# H2O lifetime warranty



## jmachou (Aug 31, 2011)

I have been talking to alot of people that own the H2O and almost nobody knows that they come with a lifetime warranty thru academy. If the bearing go bad or you have any problems with it just simply take it back and academy will give you a brand new one in the box. I have personally sent two people up there with their reels and they called me the next day saying they got a brand new reel. Just thought I would share for the ones that didn't know this.


----------



## justin83 (Apr 26, 2010)

Thank You very much!!! i had no idea, one of mine went bad going to take it to academy this weekend


----------



## Red3Fish (Jun 4, 2004)

*Tks, me three....*

I had the drag stop being adjustable....was getting ready to tear it apart, now wont have to!

Later
R3F


----------



## 24Buds (Dec 5, 2008)

time to buy another one then!


----------



## tguff (Nov 10, 2010)

*H2O Returns*

I can confirm this. I returned one at Academy in Lake Jackson due to problems. I received a new one with no hassle.


----------



## C.Hern5972 (Jul 17, 2009)

win win for everyone with these reel..


----------



## Jasmillertime (Mar 23, 2010)

i wonder if they exchange it, if they would respool it for you too?


----------



## 24Buds (Dec 5, 2008)

Jasmillertime said:


> i wonder if they exchange it, if they would respool it for you too?

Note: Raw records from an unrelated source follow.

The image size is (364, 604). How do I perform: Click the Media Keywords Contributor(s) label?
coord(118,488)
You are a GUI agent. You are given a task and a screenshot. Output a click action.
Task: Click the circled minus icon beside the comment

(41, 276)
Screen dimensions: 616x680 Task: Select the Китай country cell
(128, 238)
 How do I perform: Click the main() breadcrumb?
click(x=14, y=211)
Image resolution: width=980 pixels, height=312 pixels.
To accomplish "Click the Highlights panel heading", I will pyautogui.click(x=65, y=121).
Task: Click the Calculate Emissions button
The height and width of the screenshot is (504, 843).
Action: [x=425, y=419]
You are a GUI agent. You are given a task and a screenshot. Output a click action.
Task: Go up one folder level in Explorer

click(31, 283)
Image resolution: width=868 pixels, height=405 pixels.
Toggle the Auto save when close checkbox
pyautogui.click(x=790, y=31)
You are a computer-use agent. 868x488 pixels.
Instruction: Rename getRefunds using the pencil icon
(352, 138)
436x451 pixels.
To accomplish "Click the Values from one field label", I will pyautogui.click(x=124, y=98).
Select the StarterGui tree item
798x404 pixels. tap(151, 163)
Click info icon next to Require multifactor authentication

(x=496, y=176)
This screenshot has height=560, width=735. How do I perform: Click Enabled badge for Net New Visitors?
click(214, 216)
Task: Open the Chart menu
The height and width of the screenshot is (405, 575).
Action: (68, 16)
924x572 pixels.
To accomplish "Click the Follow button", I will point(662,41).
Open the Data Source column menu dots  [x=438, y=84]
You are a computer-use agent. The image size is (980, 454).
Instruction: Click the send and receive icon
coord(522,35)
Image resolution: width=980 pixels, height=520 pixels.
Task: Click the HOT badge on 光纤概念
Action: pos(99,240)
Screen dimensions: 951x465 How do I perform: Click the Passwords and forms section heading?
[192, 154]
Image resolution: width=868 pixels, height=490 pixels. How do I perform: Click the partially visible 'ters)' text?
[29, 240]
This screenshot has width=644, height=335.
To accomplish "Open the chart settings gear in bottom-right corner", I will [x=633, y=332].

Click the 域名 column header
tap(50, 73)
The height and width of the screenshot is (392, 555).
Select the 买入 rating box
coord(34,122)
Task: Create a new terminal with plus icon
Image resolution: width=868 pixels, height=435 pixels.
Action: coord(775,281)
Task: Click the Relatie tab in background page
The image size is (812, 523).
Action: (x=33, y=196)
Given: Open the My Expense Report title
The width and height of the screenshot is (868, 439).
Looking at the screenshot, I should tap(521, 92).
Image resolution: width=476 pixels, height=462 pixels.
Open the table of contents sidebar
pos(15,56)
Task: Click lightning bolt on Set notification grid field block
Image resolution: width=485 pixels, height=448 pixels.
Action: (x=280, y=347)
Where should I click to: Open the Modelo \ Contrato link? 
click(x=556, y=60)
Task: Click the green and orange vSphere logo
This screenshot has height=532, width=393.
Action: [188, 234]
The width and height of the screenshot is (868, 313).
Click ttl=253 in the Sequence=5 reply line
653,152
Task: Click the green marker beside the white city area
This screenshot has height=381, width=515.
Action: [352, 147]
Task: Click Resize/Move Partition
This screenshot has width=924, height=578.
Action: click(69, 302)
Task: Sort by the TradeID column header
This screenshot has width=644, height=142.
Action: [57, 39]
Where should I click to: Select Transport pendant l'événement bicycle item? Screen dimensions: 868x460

 don't get too greedy LOL.


----------



## illusion express (Aug 24, 2009)

Sounds like a H20 reel on an Allstar rod would be hard to beat.Thanks for the heads up.


----------



## Jasmillertime (Mar 23, 2010)

didn't they have a deal that if you bought a reel from them they would spool it for you for free? or has that deal been gone for a while?


----------



## HTownBoi281 (May 13, 2006)

well then im DEFINITELY gonna look into H2O reels now


----------



## Dampy (Oct 3, 2011)

I just wish they would make the Mettle with Left hand retrieve


----------



## C.Hern5972 (Jul 17, 2009)

They still spool them for free when you purchase a reel. They will spool it with H20 line..


----------



## reeltimer (Feb 5, 2010)

Jasmillertime said:


> didn't they have a deal that if you bought a reel from them they would spool it for you for free? or has that deal been gone for a while?


Yes.I had the brake plate come off while fishing atop a poling platform and bounce it's way into the drink.Most know how hard it is to get that off in the first place.I went up there expecting to get the part and they were like noway bring it in and we will exchange it for a new one.


----------



## Jasmillertime (Mar 23, 2010)

i used that h2o line once. would not recommend it. i visit the one by the house enough, i bet i can talk one of the guys i know there into some big game


----------



## jmachou (Aug 31, 2011)

illusion express said:


> Sounds like a H20 reel on an Allstar rod would be hard to beat.Thanks for the heads up.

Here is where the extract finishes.